Researchers at MIT have developed a new approach to measure electrical activity deep in the brain: using light — an easier, faster, and more informative method than inserting electrodes.

They’ve developed a new light-sensitive protein that can be embedded into neuron membranes, where it emits a fluorescent signal that indicates how much voltage a particular cell is experiencing. This could allow scientists to study how neurons behave, millisecond by millisecond, as the brain performs a particular function.

Better than electrodes. “If you put an electrode in the brain, it’s like trying to understand a phone conversation by hearing only one person talk,” says Edward Boyden*, Ph.D., an associate professor of biological engineering and brain and cognitive sciences at MIT and a pioneer in optogenetics (a technique that allows scientists to control neurons’ electrical activity with light by engineering them to express light-sensitive proteins). Boyden is the senior author of the study, which appears in the Feb. 26 issue of Nature Chemical Biology.
“Now we can record the neural activity of many cells in a neural circuit and hear them as they talk to each other,” he says. The new method is also more effective than current optogenetics methods, which also use light-sensitive proteins to silence or stimulate neuron activity.
“Imaging of neuronal activity using voltage sensors opens up the exciting possibility for simultaneous recordings of large populations of neurons with single-cell single-spike resolution in vivo,” the researchers report in the paper.

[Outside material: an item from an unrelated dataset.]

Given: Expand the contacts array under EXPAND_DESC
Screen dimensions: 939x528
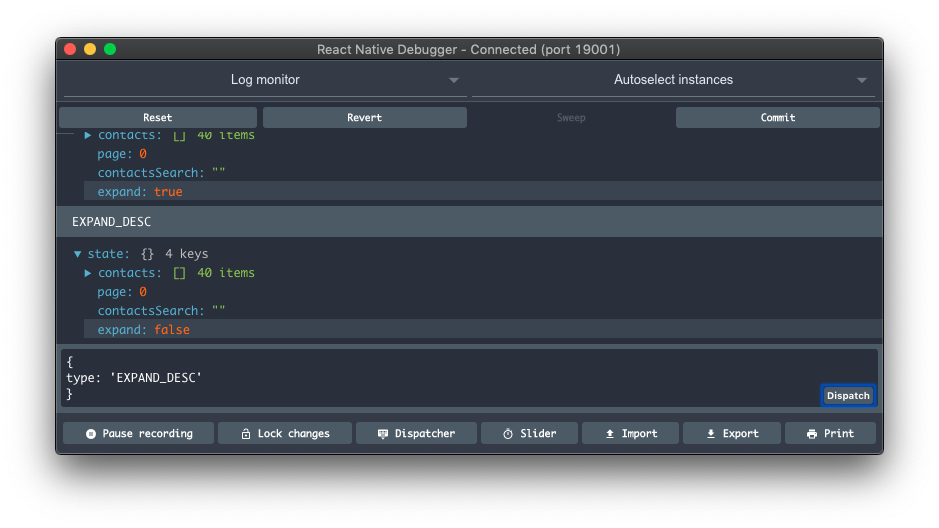Looking at the screenshot, I should pyautogui.click(x=89, y=273).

Robot-controlled protein evolution. For the past two decades, Boyden and other scientists have sought a way to monitor electrical activity in the brain through optogenetic imaging, instead of recording with electrodes. But fluorescent molecules used for this kind of imaging have been limited in their speed of response, sensitivity to changes in voltage, and resistance to photobleaching (fading caused by exposure to light).

Instead, Boyden and his colleagues built a robot to screen millions of proteins. They generated the appropriate proteins for the traits they wanted by using a process called “directed protein evolution.” To demonstrate the power of this approach, they then narrowed down the evolved protein versions to a top performer, which they called “Archon1.” After the Archon1 gene is delivered into a cell, the expressed Archon1 protein embeds itself into the cell membrane — the ideal place for accurate measurement of a cell’s electrical activity.